══ MATERIAL ══
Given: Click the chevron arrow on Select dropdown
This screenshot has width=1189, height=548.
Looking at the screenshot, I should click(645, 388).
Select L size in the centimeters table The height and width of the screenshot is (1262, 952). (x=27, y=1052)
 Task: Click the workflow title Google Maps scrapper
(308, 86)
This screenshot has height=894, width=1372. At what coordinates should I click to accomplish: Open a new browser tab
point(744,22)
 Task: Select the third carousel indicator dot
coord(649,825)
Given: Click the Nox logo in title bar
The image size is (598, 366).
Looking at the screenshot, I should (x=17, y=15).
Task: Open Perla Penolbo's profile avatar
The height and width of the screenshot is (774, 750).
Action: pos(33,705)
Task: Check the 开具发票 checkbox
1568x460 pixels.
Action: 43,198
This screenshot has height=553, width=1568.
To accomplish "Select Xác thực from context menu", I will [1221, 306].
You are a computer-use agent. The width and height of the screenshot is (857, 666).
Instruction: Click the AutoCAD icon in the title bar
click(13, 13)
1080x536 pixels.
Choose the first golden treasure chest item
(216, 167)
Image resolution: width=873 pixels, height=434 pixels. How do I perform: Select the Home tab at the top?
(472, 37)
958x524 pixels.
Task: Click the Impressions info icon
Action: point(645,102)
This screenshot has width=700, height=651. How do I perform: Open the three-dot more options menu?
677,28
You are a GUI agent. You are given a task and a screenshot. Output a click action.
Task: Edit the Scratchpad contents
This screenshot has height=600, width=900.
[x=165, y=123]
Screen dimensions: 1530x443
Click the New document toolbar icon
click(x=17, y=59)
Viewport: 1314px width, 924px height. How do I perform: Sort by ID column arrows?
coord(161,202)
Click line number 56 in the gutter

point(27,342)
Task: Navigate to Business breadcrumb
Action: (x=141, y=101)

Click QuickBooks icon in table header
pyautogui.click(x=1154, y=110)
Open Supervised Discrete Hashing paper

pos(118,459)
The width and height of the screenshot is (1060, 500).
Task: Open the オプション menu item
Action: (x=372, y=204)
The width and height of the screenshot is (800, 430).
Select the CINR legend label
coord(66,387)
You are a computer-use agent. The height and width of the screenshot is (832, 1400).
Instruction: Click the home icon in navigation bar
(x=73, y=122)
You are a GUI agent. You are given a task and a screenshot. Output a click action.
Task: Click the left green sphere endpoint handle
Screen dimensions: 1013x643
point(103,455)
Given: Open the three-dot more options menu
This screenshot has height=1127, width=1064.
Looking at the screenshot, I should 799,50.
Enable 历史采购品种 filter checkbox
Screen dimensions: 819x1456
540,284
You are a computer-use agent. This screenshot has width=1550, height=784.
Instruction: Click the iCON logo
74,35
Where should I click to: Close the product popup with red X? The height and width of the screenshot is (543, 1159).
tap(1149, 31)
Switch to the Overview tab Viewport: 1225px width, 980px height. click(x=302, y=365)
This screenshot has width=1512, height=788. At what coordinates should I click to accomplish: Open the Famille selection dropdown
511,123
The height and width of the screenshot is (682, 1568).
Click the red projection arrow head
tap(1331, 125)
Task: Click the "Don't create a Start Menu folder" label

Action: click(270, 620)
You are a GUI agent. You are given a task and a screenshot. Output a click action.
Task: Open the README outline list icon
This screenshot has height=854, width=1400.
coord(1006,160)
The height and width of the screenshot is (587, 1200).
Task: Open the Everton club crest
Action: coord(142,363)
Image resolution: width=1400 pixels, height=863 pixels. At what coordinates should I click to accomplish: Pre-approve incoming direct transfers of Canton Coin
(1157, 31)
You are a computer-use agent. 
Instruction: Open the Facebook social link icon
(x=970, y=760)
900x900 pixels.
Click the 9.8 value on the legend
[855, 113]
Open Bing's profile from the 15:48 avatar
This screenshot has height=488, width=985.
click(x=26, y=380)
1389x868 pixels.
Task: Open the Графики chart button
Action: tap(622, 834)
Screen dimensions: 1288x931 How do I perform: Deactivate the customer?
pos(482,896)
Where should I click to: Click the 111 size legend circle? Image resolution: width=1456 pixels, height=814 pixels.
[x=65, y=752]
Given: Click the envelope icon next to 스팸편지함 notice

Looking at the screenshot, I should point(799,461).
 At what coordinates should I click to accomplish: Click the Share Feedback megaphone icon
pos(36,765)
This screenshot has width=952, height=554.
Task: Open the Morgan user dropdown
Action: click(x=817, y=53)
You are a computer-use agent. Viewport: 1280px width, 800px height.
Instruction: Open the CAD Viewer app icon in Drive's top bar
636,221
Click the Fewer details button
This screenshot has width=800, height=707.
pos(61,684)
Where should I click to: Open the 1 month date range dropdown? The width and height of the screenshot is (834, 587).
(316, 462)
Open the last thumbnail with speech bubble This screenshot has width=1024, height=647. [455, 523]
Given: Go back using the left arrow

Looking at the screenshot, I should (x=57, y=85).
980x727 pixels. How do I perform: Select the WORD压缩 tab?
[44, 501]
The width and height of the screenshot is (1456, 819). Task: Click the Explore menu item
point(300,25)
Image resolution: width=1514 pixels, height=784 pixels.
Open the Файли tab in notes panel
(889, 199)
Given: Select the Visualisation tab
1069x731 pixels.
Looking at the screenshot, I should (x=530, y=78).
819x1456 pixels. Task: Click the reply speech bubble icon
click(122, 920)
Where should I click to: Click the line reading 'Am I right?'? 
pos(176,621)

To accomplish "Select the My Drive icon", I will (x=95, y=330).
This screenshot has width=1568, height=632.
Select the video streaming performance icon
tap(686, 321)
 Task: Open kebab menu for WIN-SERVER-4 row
═══
> YOUR GOAL:
Copy out the rows verbatim, beginning at the line that contains "create a Start" and stopping after the line that contains "Action: coord(142,363)".

> SOLUTION TO THE EXERCISE:
Task: Click the "Don't create a Start Menu folder" label

Action: click(270, 620)
You are a GUI agent. You are given a task and a screenshot. Output a click action.
Task: Open the README outline list icon
This screenshot has height=854, width=1400.
coord(1006,160)
The height and width of the screenshot is (587, 1200).
Task: Open the Everton club crest
Action: coord(142,363)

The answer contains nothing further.